[[ Dataset extract open ]]

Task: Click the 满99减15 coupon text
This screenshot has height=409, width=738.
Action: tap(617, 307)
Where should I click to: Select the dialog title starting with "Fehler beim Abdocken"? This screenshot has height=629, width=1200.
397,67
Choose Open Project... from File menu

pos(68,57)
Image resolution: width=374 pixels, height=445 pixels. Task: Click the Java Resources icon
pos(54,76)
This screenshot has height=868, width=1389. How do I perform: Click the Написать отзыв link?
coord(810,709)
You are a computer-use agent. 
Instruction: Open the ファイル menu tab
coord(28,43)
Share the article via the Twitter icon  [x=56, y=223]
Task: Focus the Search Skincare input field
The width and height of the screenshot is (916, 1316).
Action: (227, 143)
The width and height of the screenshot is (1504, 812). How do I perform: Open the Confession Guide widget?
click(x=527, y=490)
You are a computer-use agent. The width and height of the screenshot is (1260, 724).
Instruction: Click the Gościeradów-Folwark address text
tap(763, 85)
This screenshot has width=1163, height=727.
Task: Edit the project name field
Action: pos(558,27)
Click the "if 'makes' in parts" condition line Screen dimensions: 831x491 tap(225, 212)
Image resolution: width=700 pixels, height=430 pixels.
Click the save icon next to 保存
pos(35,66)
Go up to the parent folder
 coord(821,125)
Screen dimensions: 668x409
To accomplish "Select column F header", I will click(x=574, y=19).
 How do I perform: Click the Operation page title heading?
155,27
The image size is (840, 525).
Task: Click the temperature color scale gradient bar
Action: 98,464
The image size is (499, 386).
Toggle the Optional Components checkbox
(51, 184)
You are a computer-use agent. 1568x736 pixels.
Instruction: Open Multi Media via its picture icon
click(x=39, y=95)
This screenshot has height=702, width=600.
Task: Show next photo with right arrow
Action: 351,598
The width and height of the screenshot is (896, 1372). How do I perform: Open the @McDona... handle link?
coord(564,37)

[[ Dataset extract closed ]]

What to produce: Please retype the data above exactly, including every line.

Answer for the task:
Task: Click the 满99减15 coupon text
This screenshot has height=409, width=738.
Action: tap(617, 307)
Where should I click to: Select the dialog title starting with "Fehler beim Abdocken"? This screenshot has height=629, width=1200.
397,67
Choose Open Project... from File menu

pos(68,57)
Image resolution: width=374 pixels, height=445 pixels. Task: Click the Java Resources icon
pos(54,76)
This screenshot has height=868, width=1389. How do I perform: Click the Написать отзыв link?
coord(810,709)
You are a computer-use agent. 
Instruction: Open the ファイル menu tab
coord(28,43)
Share the article via the Twitter icon  [x=56, y=223]
Task: Focus the Search Skincare input field
The width and height of the screenshot is (916, 1316).
Action: (227, 143)
The width and height of the screenshot is (1504, 812). How do I perform: Open the Confession Guide widget?
click(x=527, y=490)
You are a computer-use agent. The width and height of the screenshot is (1260, 724).
Instruction: Click the Gościeradów-Folwark address text
tap(763, 85)
This screenshot has width=1163, height=727.
Task: Edit the project name field
Action: pos(558,27)
Click the "if 'makes' in parts" condition line Screen dimensions: 831x491 tap(225, 212)
Image resolution: width=700 pixels, height=430 pixels.
Click the save icon next to 保存
pos(35,66)
Go up to the parent folder
 coord(821,125)
Screen dimensions: 668x409
To accomplish "Select column F header", I will click(x=574, y=19).
 How do I perform: Click the Operation page title heading?
155,27
The image size is (840, 525).
Task: Click the temperature color scale gradient bar
Action: 98,464
The image size is (499, 386).
Toggle the Optional Components checkbox
(51, 184)
You are a computer-use agent. 1568x736 pixels.
Instruction: Open Multi Media via its picture icon
click(x=39, y=95)
This screenshot has height=702, width=600.
Task: Show next photo with right arrow
Action: 351,598
The width and height of the screenshot is (896, 1372). How do I perform: Open the @McDona... handle link?
coord(564,37)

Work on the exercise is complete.